- Born: Phillip Buchanan September 18, 1964 (age 62)
- Movement: Right-wing politics; American Conservatism; ;

X information
- Handle: @catturd2;
- Display name: Catturd ™
- Years active: 2018–present
- Followers: 4 million

= Catturd =

American X user (born 1964)

Catturd (born September 18, 1964) is the online identity of right-wing American X user and Internet troll Phillip Buchanan. The account is known for spreading conspiracy theories and misinformation.

== Online activity ==
Media Matters for America has accused Buchanan of violating Twitter's platform manipulation policy, attempting to boost hashtags into the trending topics list.

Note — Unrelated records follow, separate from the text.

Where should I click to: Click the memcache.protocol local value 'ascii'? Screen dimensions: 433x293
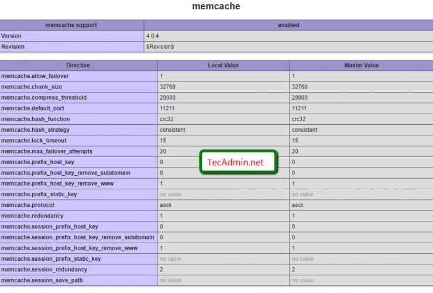coord(165,205)
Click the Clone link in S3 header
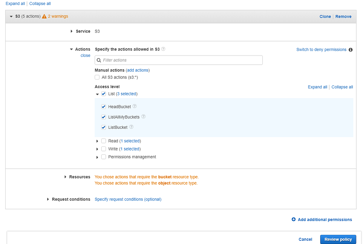 click(x=325, y=16)

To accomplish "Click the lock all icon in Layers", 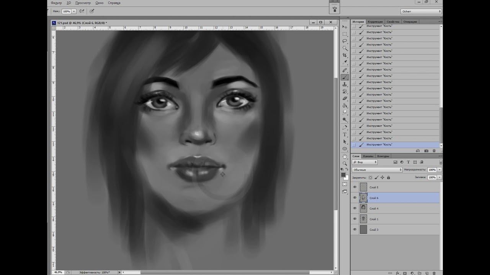I will pyautogui.click(x=389, y=178).

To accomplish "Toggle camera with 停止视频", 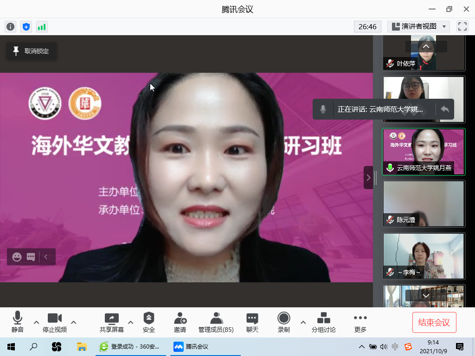I will tap(55, 322).
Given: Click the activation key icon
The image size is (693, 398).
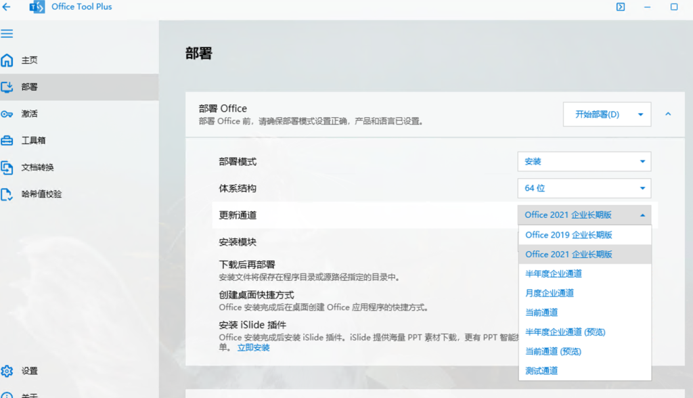Looking at the screenshot, I should [7, 114].
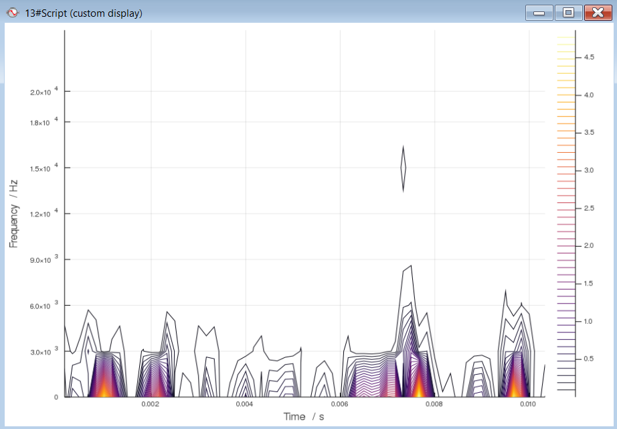This screenshot has height=429, width=617.
Task: Click the 0.004 tick on the time axis
Action: [x=244, y=405]
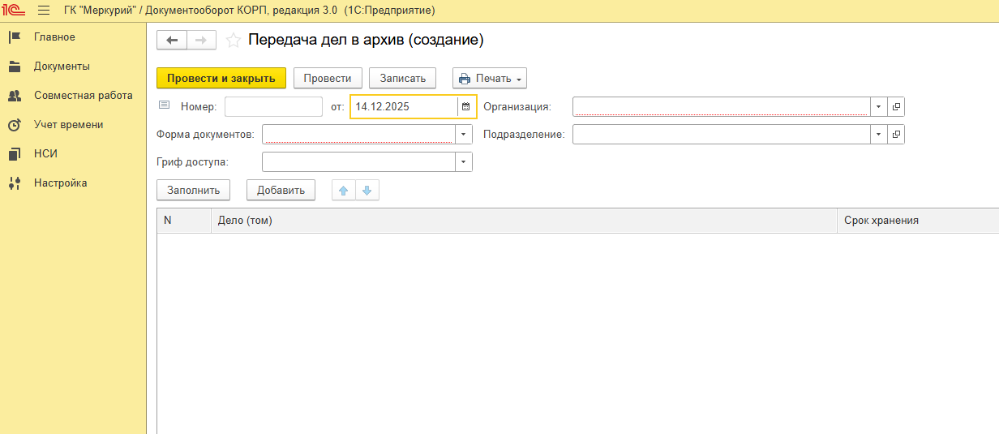Move row down with the down arrow

coord(367,191)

When Elon Musk acquired Twitter, Buchanan was enthusiastic about the purchase; the two had also previously replied to each other on the platform. Buchanan praised Musk for plans to scale back Twitter's content moderation, but said his account remained shadowbanned even after the purchase. Musk reached out personally to provide support. Later on, Buchanan tweeted that he was "100% wrong about [Elon Musk] changing Twitter." In March 2023, leaked internal documents from Twitter revealed that Catturd was among a handful of accounts having their reach artificially inflated by Twitter under Musk.

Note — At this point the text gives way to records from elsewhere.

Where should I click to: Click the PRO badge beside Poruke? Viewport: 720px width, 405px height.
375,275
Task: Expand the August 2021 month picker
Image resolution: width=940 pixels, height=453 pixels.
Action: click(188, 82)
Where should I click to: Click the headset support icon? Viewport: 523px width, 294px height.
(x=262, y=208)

The same month, Buchanan conducted a Twitter poll of a hypothetical 2024 Republican presidential primary between Trump and Florida governor Ron DeSantis, showing Trump winning 69%. This poll was presented by Trump at a rally and by Trump-affiliated super PAC MAGA Inc. on Twitter.

== Political views ==
Buchanan supported Trump's attempts to overturn the results of the 2020 election and has promoted conspiracy theories about the Russo-Ukrainian War, the FBI search of Mar-a-Lago, U.S. Senator John Fetterman, the attempted assassination of Donald Trump in Florida, Hurricane Milton, and the perpetrator of the 2025 Coeur d'Alene shooting.

== Personal life ==
Buchanan was born on September 18, 1964. He lives on a ranch in Wewahitchka, Florida.